Tom Yum Gai Thai Soup (Printable Version)

Spicy-sour Thai chicken soup with lemongrass, galangal, mushrooms, and lime juice. Bold and aromatic comfort in a bowl.

# List of Ingredients:

→ Chicken

01 - 12 oz boneless, skinless chicken breast or thighs, thinly sliced

→ Broth

02 - 5 cups chicken stock
03 - 2 stalks lemongrass, tough outer leaves removed, cut into 2-inch pieces and smashed
04 - 5 kaffir lime leaves, torn
05 - 3 slices galangal or fresh ginger
06 - 2 Thai bird's eye chiles, smashed

→ Vegetables

07 - 5 oz oyster or button mushrooms, sliced
08 - 2 medium tomatoes, cut into wedges
09 - 1 small onion, sliced

→ Seasonings

10 - 2 tablespoons Thai roasted chili paste
11 - 2 tablespoons fish sauce
12 - 1 tablespoon sugar
13 - 1/2 teaspoon salt
14 - 2 tablespoons freshly squeezed lime juice, plus extra for serving

→ Garnish

15 - 2 tablespoons fresh cilantro, chopped
16 - 1 to 2 Thai chiles, sliced

# Directions:

01 - Bring 5 cups chicken stock to a gentle boil in a large saucepan. Add lemongrass, kaffir lime leaves, galangal, and smashed chiles. Simmer for 5 minutes to infuse flavors.
02 - Add sliced chicken to the simmering broth and cook for 3 to 4 minutes until just cooked through. Skim away any foam from the surface.
03 - Stir in mushrooms, tomatoes, and onion. Simmer for another 3 to 4 minutes until vegetables are tender but retain their structure.
04 - Add Thai roasted chili paste, fish sauce, sugar, and salt. Stir thoroughly and simmer for 2 additional minutes. Adjust seasoning to preference.
05 - Remove from heat and stir in lime juice. Taste and adjust sourness or salt as desired.
06 - Ladle into bowls and garnish with fresh cilantro and sliced Thai chiles if desired.
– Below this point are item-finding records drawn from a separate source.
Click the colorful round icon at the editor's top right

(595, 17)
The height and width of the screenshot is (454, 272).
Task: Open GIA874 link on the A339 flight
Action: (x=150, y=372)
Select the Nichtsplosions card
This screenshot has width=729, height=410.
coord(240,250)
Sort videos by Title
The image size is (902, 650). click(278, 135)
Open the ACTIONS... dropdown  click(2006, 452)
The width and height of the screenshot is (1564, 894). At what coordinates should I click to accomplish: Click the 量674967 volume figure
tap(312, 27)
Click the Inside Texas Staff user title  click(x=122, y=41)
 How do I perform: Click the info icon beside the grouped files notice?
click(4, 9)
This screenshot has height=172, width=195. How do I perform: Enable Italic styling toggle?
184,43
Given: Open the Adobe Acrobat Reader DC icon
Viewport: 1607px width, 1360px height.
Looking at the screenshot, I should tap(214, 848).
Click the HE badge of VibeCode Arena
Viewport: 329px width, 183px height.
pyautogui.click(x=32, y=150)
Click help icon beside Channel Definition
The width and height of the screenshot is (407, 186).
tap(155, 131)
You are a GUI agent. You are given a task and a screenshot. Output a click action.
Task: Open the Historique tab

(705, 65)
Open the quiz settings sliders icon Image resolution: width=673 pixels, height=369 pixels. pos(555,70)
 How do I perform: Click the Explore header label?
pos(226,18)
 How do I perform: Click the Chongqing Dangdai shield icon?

Serve immediately with lime wedges on the side.

# Expert Advice:

01 -
  • The broth tastes like it took hours to develop, but you'll have a steaming bowl in thirty-five minutes flat.
  • One pot means cleanup is barely worth mentioning, yet the flavor feels restaurant-worthy and utterly authentic.
  • It's naturally dairy-free and gluten-free without any sacrifice—just honest Thai cooking.
02 -
  • Don't overcook the chicken—it keeps cooking after you remove the pot from heat, and overcooked chicken in soup is a sadness that can't be fixed.
  • Nam prik pao is not optional; it's the ingredient that transforms this from generic chicken soup into actual Tom Yum—hunt down a good brand or make a substitute with roasted chiles and shrimp paste.
  • Lime juice goes in at the very end and off the heat because boiling destroys its fresh character and you lose the point of having it there.
03 -
  • If you want a creamy Tom Yum without making it feel heavy, add a splash of coconut milk or evaporated milk at the very end, but only if you're in the mood—the clear, bright version is the real thing.
  • Toast your spice pastes gently in a dry pan before adding them to soup; it wakes them up and makes them taste more dimensional and intentional.